**GOAL**: Gather every line below that contains the word "avatar" and copy each one out in full.

**INFORMATION SHOWN**:
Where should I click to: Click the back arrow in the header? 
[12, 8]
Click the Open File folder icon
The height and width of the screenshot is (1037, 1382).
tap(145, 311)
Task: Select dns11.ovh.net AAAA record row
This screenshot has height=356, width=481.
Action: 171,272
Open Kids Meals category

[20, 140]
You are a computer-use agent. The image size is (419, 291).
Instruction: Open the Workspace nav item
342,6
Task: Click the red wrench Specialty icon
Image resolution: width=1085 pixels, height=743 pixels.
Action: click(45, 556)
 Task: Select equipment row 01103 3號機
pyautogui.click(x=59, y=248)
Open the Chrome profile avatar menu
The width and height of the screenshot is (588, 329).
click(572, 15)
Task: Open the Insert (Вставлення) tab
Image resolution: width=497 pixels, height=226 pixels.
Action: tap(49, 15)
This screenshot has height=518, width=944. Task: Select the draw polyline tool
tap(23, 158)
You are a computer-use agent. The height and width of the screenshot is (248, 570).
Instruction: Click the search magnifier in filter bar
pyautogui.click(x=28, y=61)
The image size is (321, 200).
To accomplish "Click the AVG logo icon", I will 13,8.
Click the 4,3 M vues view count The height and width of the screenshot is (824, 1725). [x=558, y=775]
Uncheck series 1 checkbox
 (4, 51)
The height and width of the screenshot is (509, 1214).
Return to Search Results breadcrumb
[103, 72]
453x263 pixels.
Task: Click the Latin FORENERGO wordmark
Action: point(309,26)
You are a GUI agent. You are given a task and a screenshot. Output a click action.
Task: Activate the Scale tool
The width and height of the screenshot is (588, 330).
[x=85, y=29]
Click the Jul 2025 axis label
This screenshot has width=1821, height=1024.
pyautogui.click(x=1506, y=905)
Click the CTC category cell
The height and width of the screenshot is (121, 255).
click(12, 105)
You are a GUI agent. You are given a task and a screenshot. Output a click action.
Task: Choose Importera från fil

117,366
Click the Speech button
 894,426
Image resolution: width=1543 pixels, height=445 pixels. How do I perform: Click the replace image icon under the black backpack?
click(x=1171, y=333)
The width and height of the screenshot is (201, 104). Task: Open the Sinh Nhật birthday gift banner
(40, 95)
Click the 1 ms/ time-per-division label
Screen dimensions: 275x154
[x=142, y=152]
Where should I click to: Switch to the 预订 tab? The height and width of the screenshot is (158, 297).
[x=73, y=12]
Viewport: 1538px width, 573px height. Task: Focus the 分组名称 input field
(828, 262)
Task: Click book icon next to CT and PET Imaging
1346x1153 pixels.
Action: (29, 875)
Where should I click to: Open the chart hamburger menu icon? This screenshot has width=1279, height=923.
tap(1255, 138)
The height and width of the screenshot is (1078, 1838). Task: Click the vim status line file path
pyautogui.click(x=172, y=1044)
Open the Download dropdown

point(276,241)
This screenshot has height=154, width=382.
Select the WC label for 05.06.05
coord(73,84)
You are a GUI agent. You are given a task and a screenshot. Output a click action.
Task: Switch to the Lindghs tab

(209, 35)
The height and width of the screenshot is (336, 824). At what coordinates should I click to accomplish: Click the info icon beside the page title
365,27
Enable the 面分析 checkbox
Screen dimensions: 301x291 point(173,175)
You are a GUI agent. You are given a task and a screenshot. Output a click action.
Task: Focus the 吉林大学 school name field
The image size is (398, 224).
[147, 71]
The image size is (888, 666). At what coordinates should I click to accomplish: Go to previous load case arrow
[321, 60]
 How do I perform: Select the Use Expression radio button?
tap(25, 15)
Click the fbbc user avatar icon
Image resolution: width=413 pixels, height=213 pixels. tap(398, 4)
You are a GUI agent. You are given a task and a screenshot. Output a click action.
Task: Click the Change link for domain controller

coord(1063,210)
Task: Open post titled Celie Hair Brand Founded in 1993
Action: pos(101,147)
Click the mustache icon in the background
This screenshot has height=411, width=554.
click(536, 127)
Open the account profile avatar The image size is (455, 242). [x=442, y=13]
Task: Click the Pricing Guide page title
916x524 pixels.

**CORRECT ANSWER**:
Open the Chrome profile avatar menu
Click the fbbc user avatar icon
Open the account profile avatar The image size is (455, 242). [x=442, y=13]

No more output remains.